> AIM OF THE TASK: Copy each line of the material below that includes the string "right".
•••
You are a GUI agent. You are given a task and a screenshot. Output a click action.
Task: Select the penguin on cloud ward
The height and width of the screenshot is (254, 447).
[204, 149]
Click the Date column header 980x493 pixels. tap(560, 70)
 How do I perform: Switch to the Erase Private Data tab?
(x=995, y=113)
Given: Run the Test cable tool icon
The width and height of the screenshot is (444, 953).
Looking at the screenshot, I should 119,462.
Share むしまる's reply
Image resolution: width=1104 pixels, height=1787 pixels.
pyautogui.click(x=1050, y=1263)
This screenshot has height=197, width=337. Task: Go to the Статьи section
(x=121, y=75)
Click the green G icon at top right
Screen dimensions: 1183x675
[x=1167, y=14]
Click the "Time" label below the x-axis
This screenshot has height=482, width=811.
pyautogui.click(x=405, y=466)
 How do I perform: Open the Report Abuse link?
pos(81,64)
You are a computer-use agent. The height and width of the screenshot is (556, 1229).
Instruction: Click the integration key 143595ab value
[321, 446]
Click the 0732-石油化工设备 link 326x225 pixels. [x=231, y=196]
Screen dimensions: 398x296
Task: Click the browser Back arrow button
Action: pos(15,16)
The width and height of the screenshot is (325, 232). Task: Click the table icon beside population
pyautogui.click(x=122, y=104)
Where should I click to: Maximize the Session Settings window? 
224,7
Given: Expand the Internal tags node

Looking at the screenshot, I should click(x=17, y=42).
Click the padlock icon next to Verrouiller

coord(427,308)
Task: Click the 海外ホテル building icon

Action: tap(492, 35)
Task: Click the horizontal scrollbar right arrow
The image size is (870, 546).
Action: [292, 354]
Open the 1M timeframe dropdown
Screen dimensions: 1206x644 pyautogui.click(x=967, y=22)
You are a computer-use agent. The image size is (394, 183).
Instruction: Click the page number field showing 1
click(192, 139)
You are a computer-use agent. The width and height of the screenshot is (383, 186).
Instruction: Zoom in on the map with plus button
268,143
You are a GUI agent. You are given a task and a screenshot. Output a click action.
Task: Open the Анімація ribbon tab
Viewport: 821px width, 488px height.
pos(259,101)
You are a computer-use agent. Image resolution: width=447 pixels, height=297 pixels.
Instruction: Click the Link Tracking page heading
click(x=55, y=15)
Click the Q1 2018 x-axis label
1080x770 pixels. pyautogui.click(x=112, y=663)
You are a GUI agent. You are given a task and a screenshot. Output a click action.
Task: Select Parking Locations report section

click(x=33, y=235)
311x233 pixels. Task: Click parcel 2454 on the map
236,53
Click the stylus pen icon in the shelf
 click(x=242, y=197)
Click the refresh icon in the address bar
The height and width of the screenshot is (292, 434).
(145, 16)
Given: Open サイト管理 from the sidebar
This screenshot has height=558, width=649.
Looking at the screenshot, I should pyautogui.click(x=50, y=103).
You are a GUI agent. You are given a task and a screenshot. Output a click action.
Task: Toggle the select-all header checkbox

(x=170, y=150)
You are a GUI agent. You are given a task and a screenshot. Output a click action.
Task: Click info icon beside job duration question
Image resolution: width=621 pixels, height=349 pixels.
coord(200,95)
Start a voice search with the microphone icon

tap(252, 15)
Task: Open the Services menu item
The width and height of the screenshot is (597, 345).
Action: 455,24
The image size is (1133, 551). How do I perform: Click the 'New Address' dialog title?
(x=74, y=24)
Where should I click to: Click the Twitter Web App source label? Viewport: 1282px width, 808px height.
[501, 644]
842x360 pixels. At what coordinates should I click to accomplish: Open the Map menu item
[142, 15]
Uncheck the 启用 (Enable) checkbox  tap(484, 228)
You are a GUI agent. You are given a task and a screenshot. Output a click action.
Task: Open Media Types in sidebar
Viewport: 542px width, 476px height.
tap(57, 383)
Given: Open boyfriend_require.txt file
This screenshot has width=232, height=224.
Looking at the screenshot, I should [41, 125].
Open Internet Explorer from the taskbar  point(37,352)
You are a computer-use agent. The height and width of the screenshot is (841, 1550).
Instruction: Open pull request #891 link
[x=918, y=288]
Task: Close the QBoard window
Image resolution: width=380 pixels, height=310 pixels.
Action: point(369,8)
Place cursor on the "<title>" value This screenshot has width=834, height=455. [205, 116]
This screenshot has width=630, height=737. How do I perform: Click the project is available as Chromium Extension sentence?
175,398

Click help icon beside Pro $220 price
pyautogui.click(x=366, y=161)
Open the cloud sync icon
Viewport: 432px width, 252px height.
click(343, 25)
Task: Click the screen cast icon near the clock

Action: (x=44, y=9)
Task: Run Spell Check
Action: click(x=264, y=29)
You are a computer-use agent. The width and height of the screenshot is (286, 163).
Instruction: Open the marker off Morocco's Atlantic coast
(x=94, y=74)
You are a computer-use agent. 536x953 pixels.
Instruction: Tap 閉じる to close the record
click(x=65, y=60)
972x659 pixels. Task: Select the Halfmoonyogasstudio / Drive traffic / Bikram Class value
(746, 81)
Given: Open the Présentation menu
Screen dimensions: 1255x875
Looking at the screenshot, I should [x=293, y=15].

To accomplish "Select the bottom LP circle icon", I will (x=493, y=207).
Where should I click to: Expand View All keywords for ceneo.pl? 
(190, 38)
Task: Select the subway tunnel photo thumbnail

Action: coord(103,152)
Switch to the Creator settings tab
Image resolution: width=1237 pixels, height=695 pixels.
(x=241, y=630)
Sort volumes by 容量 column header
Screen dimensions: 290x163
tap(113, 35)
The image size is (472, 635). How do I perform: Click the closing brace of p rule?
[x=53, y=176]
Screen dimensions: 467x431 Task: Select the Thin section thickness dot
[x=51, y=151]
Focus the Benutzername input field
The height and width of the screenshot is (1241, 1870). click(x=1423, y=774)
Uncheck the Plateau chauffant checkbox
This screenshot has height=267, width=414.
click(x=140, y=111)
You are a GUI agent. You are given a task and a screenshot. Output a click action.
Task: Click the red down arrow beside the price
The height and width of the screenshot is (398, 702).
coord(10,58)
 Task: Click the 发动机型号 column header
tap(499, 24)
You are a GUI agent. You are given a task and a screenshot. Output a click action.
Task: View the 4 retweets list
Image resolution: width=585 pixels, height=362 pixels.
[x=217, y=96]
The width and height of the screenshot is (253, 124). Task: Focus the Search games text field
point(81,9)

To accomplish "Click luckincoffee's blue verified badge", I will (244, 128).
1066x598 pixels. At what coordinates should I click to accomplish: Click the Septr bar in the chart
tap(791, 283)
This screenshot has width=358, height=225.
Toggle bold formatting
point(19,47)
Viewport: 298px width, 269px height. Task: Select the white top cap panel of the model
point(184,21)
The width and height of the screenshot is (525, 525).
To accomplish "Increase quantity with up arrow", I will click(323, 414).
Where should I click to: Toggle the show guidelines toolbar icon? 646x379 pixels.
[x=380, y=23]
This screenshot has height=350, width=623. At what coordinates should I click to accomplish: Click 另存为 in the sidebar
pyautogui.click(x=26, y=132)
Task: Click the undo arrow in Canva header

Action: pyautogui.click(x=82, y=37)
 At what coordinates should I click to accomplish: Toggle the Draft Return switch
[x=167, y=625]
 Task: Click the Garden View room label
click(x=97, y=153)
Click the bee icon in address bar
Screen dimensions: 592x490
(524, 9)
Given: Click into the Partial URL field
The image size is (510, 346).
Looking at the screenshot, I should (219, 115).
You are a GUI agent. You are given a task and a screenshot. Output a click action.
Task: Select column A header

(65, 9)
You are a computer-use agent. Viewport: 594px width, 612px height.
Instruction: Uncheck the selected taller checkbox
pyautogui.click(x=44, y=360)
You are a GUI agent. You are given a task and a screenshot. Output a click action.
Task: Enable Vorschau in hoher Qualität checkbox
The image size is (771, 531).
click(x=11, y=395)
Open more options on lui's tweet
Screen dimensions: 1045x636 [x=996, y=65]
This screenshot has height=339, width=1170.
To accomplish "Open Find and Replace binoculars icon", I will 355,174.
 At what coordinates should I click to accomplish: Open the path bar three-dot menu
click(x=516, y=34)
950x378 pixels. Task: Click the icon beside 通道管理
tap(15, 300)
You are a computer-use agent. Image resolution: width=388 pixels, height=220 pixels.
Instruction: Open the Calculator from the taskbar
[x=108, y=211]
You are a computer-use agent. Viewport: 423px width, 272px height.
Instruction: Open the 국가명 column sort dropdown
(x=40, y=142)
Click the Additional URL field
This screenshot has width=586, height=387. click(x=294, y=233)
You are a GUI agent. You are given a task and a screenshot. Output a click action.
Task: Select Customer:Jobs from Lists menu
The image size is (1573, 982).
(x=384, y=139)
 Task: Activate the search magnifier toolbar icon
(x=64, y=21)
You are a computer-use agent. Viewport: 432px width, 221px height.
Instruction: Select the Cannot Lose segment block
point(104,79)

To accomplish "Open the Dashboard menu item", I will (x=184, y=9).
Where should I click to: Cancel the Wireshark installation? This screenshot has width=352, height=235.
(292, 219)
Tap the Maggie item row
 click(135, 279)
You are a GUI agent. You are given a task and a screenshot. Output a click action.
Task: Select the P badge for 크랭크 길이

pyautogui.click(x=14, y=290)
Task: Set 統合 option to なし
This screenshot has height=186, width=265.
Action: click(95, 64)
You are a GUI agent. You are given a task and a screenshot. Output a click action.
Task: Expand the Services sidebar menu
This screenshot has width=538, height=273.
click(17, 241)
•••
> SOLUTION TO THE PROBLEM:
Click the green G icon at top right
Task: Click the horizontal scrollbar right arrow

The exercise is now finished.